Start of DATA TO USE

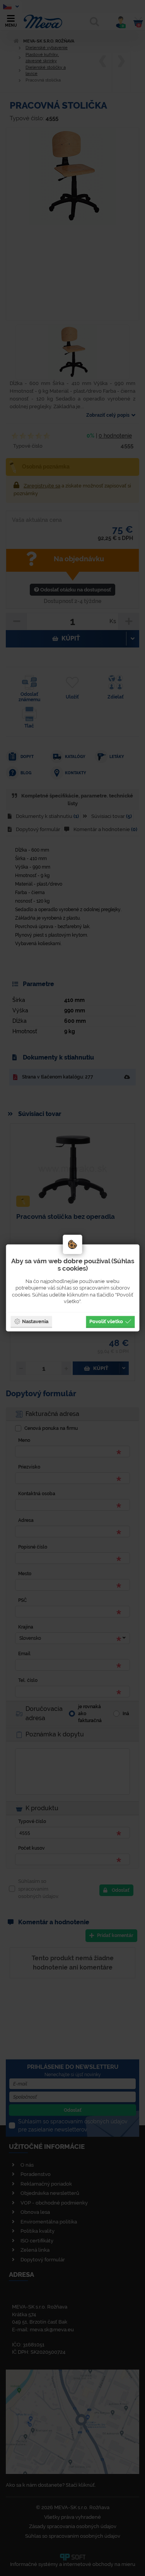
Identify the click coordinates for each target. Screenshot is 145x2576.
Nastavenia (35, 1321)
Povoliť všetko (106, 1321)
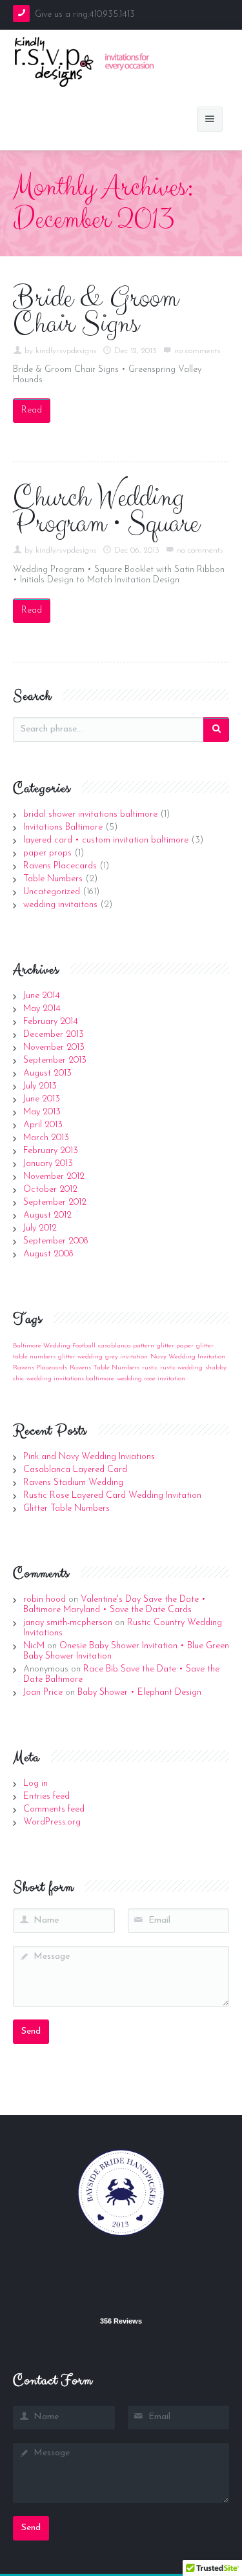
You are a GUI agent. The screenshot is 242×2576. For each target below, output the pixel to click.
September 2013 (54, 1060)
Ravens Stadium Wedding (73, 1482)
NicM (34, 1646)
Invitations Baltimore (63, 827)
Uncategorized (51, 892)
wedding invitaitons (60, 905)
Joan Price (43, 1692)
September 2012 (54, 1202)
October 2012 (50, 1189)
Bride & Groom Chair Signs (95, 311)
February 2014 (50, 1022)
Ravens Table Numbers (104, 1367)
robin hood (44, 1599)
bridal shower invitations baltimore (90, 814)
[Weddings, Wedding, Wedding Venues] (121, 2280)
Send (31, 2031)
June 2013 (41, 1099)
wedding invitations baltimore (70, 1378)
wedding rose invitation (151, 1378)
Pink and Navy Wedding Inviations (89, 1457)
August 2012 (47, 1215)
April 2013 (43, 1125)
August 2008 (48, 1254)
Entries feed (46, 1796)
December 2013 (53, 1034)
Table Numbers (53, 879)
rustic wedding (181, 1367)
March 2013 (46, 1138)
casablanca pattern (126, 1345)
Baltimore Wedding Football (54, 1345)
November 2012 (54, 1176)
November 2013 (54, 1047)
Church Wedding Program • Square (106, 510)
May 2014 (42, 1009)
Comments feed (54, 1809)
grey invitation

End of DATA TO USE

* REQUIREMENT
Only the lines from the one bearing "August 2008 (48, 1254)" to the end of the material belong in the answer; set them down verbatim.

* THE COMPLETED TASK
August 2008 (48, 1254)
Entries feed (46, 1796)
December 2013 (53, 1034)
Table Numbers (53, 879)
rustic wedding (181, 1367)
March 2013 (46, 1138)
casablanca pattern (126, 1345)
Baltimore Wedding Football (54, 1345)
November 2012 (54, 1176)
November 2013 (54, 1047)
Church Wedding Program • Square (106, 510)
May 2014 (42, 1009)
Comments feed (54, 1809)
grey invitation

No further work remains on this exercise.